We shall not attempt to review all the cases in which this question has been to any extent considered, for they are not in accord, and, with few exceptions, are not in point. In almost all of the cases relied upon by counsel for appellees, there was no statute denouncing such contracts. The case of McGuire v. Chicago, B. & Q. R. Co. 131 Iowa, 340, — L.R.A.(N.S.) —, 108 N. W. 902, previously cited, is exactly in point, and contains an exhaustive, and, we think, satisfactory discussion of the question under consideration. It should be noted, however, that in the Iowa case it was optional with the employee whether he should enter the relief department or not. A statute of Iowa was originally enacted similar to sec. 1 of said act of 1906. Subsequently it was held that a contract similar to this was not void as against public policy, and that employees who accepted benefits on account of injuries received were barred from recovery of damages. Whereupon an amendment, similar to sec. 3 under consideration, was passed, and the above case arose. The court in that case said: “It should be kept in view, at all stages of this discussion, that the enactment, the validity of which is denied by the appellee, is an attempt by the legislature to protect a right which Code, sec. 2071, in its original form, conferred upon railway employees; and we think it a rule, the soundness of which cannot be successfully denied, that where the legislature, acting within its constitutional power, provides a right or confers a benefit which did not before exist, it may, in its discretion,’ also provide that no contract by which' that right or benefit may be waived, lost, or impaired shall be of any validity whatever. That the act is reasonably adapted to effect its ostensible purpose to prevent an improvident waiver or surrender by the employee of the right conferred upon him by the law can hardly be questioned.” Is it not an argument in support of the judgment of Congress in enacting sec.' 3, that the legislature of Iowa found it necessary, in order fully to protect the rights originally granted, to enact the amendment considered by the court in the McGuire Case?
*246There is an 'important difference between the statute here involved and the one involved in the Dunning Case, 94 C. C. A. 128, 166 Fed. 850. There the carrier, even though it had contributed largely to the relief fund out of which came the amount accepted by the employee in lieu of damages, was not permitted to offset the extent of such contribution in a given case, in the employee’s action of damages.
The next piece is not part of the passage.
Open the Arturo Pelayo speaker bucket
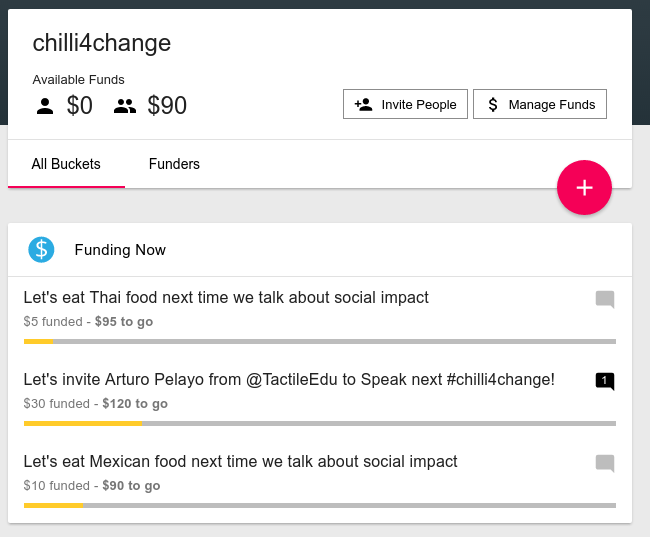The height and width of the screenshot is (537, 650). [x=289, y=380]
The provision in the present statute permitting such offset, the court said, “would seem to afford an element of fairness and equality which the South Carolina statute lacks, in that it does not require one of the parties to the contract to fulfil his obligations, and release the other party.”
Having in mind not only the purposes of the act of 1906, “but the means of its administration, — the ways it may be defeated,” — and that “legislation, to be practical and efficient, must regard this special purpose as well as the ultimate purpose” (District of Columbia v. Brooke, 214 H. S. 138, 53 L. ed. 941, 29 Sup. Ct. Rep. 560), we conclude that there was justification for the enactment of sec. 3, and that the responsibility therefor should be permitted to rest where it properly belongs, —with Congress. Atkin v. Kansas, 191 U. S. 207, 48 L. ed. 148, 24 Sup. Ct. Rep. 124. After all, the right of contract is hedged about with many restrictions, and must always yield to the common good.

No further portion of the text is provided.